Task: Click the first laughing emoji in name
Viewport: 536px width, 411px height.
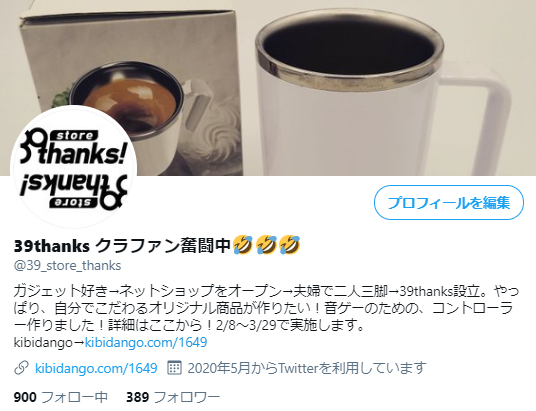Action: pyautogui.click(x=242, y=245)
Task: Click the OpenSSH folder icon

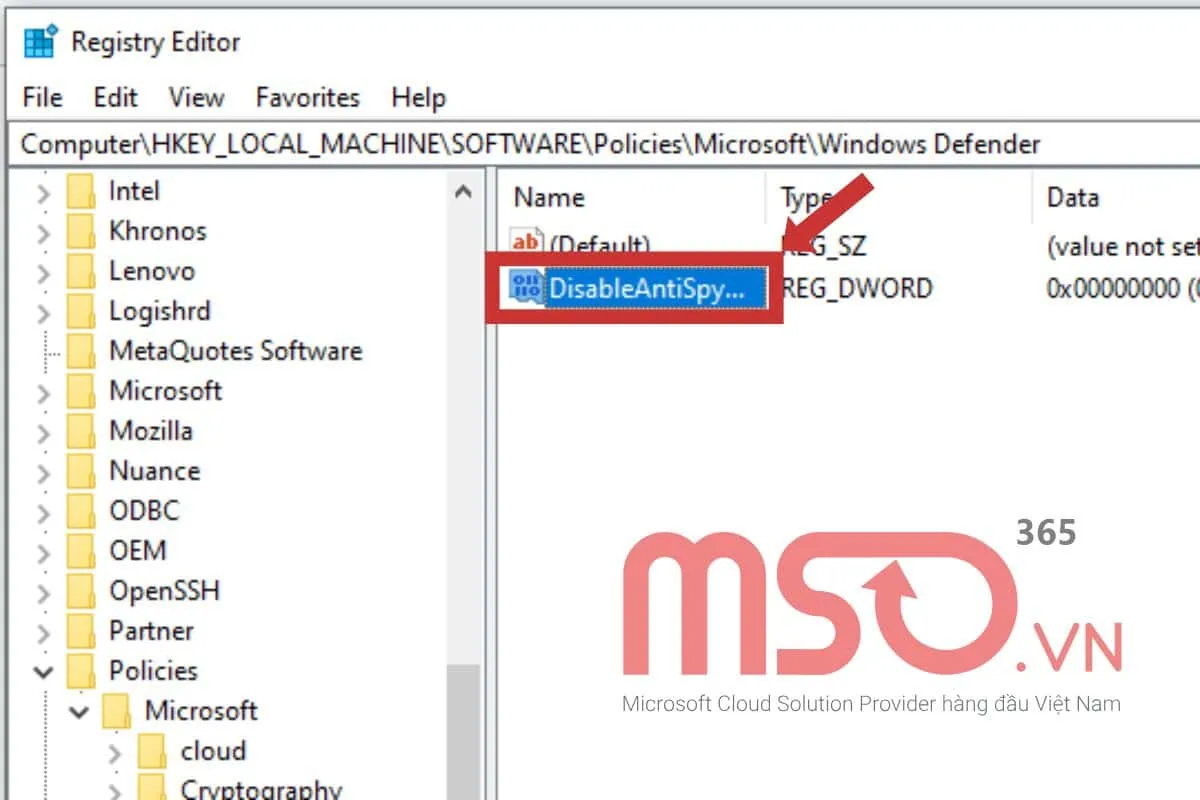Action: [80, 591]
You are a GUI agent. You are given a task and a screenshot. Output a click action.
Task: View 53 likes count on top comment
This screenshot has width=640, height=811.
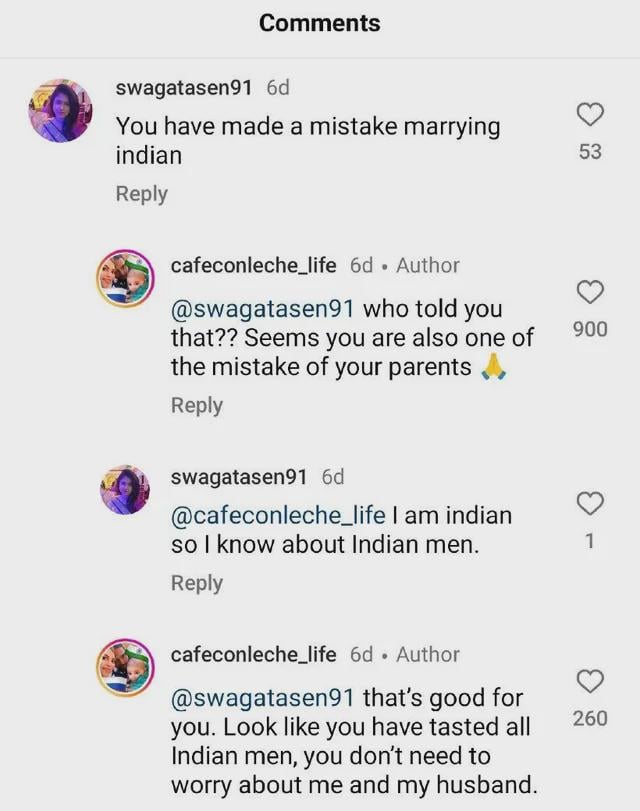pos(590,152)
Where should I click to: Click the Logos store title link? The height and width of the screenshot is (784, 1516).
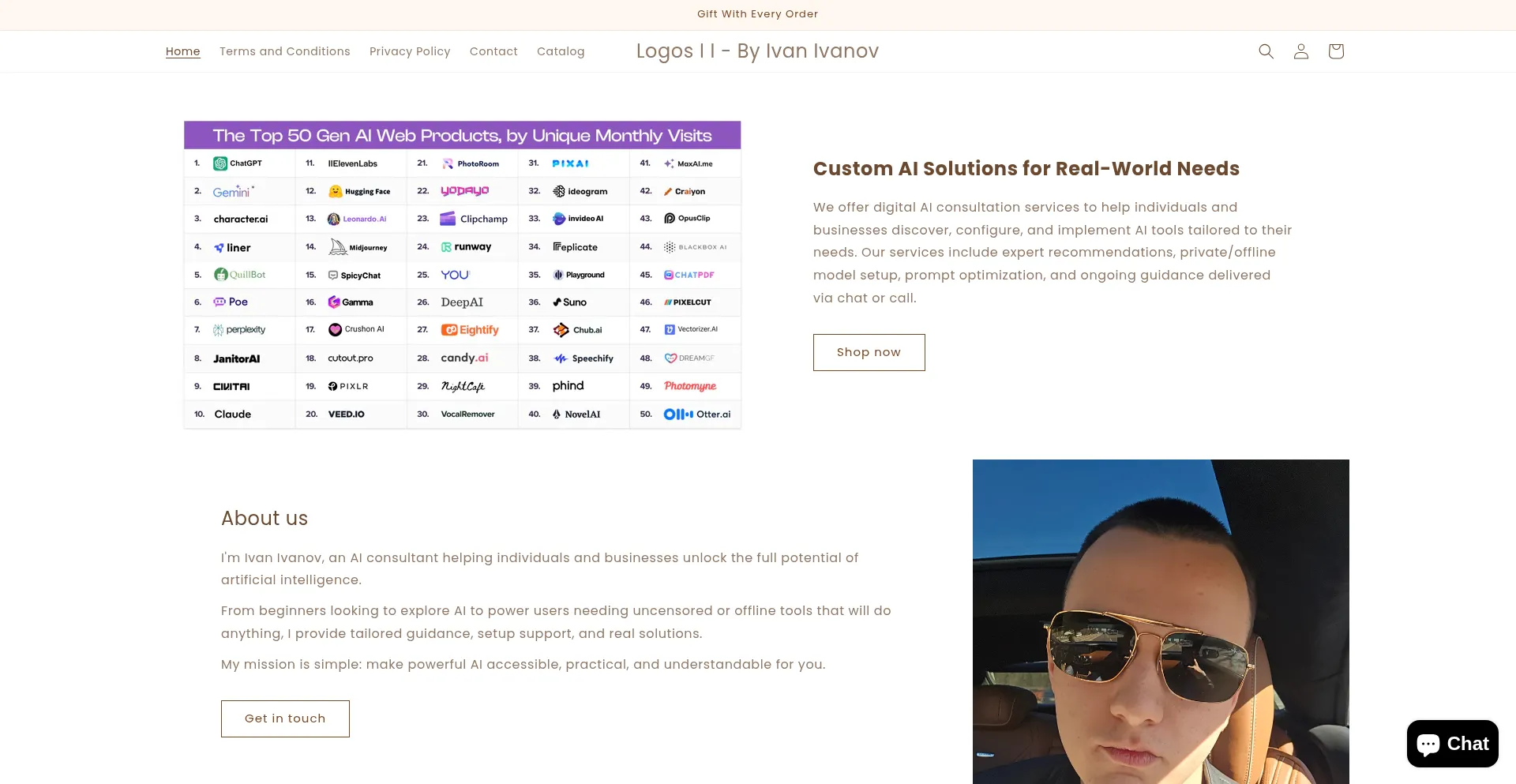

────────────────────

__What the task asks__.
Leaving out the pictures, output each line above exactly as it is.

__Answer section__.
Task: Click the first laughing emoji in name
Viewport: 536px width, 411px height.
Action: pyautogui.click(x=242, y=245)
Task: Click the OpenSSH folder icon

Action: [80, 591]
You are a GUI agent. You are given a task and a screenshot. Output a click action.
Task: View 53 likes count on top comment
This screenshot has width=640, height=811.
pos(590,152)
Where should I click to: Click the Logos store title link? The height and width of the screenshot is (784, 1516).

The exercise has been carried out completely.